> Assignment: Read the listing below and copy out every line that holds "Activate".

⁂

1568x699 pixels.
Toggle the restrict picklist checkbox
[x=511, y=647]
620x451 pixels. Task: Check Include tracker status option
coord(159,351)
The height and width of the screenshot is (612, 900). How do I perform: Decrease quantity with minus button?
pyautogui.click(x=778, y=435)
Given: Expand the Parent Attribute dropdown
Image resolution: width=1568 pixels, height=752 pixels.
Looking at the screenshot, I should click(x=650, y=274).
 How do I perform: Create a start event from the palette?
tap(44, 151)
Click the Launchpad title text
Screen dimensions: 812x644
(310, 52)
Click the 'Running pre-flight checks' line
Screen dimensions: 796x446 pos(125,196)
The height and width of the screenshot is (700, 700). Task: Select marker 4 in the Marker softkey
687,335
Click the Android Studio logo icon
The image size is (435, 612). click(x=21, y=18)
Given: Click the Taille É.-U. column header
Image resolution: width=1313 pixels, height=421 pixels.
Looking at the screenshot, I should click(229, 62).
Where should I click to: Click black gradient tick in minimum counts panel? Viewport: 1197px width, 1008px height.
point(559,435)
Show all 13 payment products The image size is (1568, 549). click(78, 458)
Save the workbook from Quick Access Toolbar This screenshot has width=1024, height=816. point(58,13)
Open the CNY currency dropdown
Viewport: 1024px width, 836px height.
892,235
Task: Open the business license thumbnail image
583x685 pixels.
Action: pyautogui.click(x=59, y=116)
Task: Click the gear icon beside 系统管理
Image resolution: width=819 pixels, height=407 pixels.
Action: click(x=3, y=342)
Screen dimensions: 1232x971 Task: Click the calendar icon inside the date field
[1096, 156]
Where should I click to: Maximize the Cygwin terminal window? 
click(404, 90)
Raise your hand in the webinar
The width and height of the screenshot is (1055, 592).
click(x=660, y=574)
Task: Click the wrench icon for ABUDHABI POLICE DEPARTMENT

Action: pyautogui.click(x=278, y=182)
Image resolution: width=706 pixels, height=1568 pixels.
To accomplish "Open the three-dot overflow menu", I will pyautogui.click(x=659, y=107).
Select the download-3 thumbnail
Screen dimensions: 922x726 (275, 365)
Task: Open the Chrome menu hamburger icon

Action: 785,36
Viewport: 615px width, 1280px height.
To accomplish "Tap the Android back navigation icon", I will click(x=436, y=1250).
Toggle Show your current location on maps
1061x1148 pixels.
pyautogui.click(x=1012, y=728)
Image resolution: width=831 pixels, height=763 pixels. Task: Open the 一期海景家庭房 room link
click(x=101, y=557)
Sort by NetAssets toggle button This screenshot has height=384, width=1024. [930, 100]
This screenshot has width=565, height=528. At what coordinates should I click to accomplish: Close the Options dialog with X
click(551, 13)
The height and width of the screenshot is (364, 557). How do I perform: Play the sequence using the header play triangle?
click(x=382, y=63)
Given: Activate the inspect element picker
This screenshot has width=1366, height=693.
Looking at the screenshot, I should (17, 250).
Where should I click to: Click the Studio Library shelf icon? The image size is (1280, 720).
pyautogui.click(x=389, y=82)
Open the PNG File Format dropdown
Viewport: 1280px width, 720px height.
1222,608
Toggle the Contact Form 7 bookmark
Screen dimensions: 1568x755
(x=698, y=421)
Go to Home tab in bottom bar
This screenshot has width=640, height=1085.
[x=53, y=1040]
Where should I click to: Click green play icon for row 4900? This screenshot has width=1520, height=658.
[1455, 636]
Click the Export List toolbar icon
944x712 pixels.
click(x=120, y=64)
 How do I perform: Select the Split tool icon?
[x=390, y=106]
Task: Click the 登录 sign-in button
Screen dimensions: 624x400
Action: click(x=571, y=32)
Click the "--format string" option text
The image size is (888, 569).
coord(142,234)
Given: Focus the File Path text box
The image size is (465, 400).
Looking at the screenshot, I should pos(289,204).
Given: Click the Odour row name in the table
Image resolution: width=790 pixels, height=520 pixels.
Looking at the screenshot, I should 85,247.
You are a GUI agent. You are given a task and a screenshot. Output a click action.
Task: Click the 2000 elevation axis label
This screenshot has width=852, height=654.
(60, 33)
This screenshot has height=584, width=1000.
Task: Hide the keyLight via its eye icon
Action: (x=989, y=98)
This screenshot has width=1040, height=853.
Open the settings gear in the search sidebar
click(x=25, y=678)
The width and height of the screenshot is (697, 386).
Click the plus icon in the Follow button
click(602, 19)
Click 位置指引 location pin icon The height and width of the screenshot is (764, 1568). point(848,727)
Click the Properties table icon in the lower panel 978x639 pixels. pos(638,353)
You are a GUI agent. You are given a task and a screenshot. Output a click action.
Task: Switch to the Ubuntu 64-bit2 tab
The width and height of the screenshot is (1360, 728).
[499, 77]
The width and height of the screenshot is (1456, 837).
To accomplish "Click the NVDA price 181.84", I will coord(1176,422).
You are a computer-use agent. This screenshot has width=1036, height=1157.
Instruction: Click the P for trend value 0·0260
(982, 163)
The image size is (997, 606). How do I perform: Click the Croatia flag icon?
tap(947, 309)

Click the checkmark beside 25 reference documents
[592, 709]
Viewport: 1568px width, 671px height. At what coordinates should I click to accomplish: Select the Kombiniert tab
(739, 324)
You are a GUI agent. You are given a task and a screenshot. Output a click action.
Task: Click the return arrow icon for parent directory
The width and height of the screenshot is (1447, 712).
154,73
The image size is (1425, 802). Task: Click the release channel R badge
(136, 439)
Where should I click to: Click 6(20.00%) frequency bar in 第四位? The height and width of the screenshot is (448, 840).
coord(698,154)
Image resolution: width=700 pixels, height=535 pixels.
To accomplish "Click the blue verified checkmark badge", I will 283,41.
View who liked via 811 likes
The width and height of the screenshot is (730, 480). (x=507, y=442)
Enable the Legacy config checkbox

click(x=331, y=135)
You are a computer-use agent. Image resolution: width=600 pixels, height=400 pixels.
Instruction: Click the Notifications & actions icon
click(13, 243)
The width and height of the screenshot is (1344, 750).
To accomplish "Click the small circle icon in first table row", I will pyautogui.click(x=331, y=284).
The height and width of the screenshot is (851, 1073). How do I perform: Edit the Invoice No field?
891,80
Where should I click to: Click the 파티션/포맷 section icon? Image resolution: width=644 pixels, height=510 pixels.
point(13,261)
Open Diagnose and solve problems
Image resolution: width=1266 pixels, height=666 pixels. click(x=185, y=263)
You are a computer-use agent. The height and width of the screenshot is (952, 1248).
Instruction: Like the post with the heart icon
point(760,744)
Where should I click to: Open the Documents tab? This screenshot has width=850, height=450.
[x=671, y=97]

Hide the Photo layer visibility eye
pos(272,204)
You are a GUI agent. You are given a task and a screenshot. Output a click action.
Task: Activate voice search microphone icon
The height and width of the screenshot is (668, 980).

⁂

> Response to this task:
Given: Activate the inspect element picker
Task: Activate voice search microphone icon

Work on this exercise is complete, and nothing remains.